London Fix PM price at week’s end, and change over previous Friday:

  • Gold: $1612.25, down 3.4%
  • Silver: $30.18, down 4.3%
  • Platinum: $1676.00, down 2.2%
  • Palladium: $754.00, up 1.1%

In the news

Gold’s decline this week mostly due to paper sell-offs, but investors in the physical market are tightly grasping for the yellow metal
“[The physical gold market is] tight… Despite the Indian government’s best efforts to dissuade the Indians from importing gold… those numbers are very strong (for importing gold). Imports into China through Hong Kong are running at a very strong pace.

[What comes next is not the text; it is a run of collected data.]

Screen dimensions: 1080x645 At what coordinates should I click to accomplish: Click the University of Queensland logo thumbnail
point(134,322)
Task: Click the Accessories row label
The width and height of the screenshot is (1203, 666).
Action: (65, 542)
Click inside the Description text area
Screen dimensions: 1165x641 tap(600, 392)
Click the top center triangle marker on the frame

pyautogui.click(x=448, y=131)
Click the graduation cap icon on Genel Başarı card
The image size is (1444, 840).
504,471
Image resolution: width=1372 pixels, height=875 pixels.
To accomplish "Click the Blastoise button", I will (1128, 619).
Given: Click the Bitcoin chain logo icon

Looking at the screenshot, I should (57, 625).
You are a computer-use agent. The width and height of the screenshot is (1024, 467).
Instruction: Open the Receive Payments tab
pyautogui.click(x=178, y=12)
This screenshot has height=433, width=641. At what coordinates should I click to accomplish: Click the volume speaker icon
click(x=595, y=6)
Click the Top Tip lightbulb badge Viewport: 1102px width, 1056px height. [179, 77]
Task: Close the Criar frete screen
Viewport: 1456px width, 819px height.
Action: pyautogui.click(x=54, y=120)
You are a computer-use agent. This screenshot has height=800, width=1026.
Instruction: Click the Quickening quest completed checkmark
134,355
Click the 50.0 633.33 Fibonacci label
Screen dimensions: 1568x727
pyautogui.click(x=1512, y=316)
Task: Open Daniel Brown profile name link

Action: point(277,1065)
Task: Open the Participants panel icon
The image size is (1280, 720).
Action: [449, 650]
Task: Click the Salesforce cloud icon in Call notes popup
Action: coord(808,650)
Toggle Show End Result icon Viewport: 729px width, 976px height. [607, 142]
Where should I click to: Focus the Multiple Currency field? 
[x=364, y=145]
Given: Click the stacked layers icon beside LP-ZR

So the physical market is tight, and as usual the selling is all paper gold on the COMEX.” — John Hathaway, Tocqueville Gold Fund (link)

World powers may ease gold trade restrictions on Iranians; some countries cannot resolve gold-for-gas accounts
“I believe yielding on this sanction or any other sanction depends wholly on what the Iranians are willing to do… If they are willing to perform concrete steps towards stopping and dismantling their nuclear weapons program, that’s when we can consider easing some of our sanctions.” — Senator Robert Menendez, chairman of the U.S. Senate Foreign Relations Committee (link)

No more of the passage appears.